Latince sustinere (sürdürmek) ve susceptibilis (sürdürülebilir) kelimelerinden türetilen sürdürülebilirlik kavramının kökeni Antik Yunan’a dayanmakla birlikle, sürdürülebilir kalkınma anlayışının kavramsallaşması 1970’lerde gerçekleştir. Zira İkinci Dünya Savaşı sonrasında pek çok bölgede yaşanan hızlı kentleşme iklim değişikliği, hava kirliliği, su kirliliği, gecekondu, ormansızlaşma ve türlerin kaybı gibi önemli çevresel sorunlara yol açtı. Bu sorunlar Yetmişli yıllarda uluslararası kuruluşların gündemine girmiş ve sürdürülebilirlik kavramı yaygın bir şekilde kullanılmaya başlanıldı. Bu çerçevede 1972 yılında Birleşmiş Milletler tarafından düzenlenen İnsan ve Çevresi Konferansı’nda sürdürülebilir kalkınma anlayışının temelleri atıldı, 1987’ye gelindiğinde ise Birleşmiş Milletler’in hazırladığı Ortak Geleceğimiz isimli raporda sürdürülebilir kalkınma “Bugünün ihtiyaçlarının gelecek nesillerin kendi ihtiyaçlarını karşılayabilme yeteneklerinden taviz vermeden karşılanması” olarak tanımlandı.

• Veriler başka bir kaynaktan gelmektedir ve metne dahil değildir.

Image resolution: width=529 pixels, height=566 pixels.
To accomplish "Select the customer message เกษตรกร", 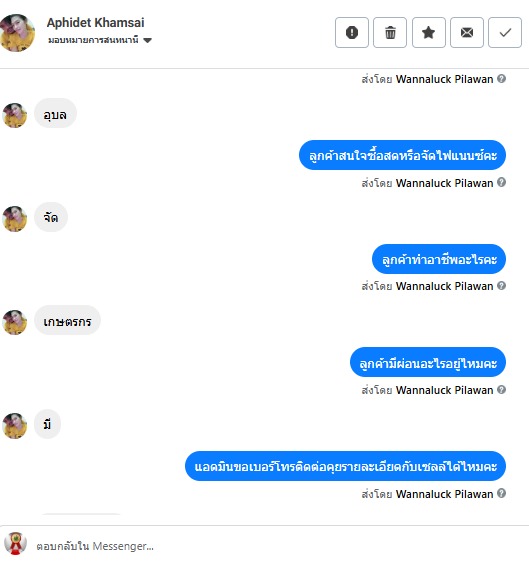I will (x=67, y=321).
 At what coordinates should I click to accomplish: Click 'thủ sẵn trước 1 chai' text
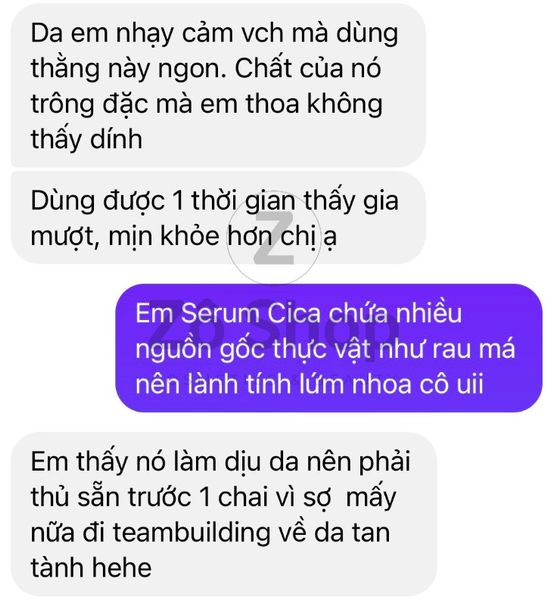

İlerleyen süreçte sürdürülebilirlik kavramı ile kentleşme süreçleri birlikte ele alınmaya başlanıldı. Bu birlikte ele alış, sürdürülebilir kentleşme ve sürdürülebilir şehir kavramlarının gelişmesini sağladı. Sürdürülebilirliğin üç temel boyutu olan çevresel, sosyal ve ekonomik sürdürülebilirlik çerçevesinde, sürdürülebilir kentleşmenin temel hedefleri; yaşam kalitesinin artırılması, kentsel yoksullukla mücadele, temiz enerji kaynaklarının kullanılması, sürdürülebilir arazi politikalarının uygulanması, nüfus artışının kontrol altına alınması, toplu ulaşım sisteminin geliştirilmesi, sorumsuz üretim-tüketim anlayışının değiştirilmesi, sağlıklı yaşam alanlarının oluşturulması, temiz su imkânının sağlanması, doğa ile uyumlu kentsel yaşam alanlarının oluşturulması, teknolojinin yeniden yapılandırılarak çevreye uyumlu hâle getirilmesidir. Bu hedefler doğrultusunda, sürdürülebilir şehirler, sosyal, ekonomik, çevresel etki göz önünde bulundurularak planlanan ve yönetilen, gelecek nesillerin bunu deneyimleme yeteneğinden ödün vermeden mevcut nüfus için dayanıklı bir yaşam alanı sağlayan kentler olarak tanımlanmaktadır.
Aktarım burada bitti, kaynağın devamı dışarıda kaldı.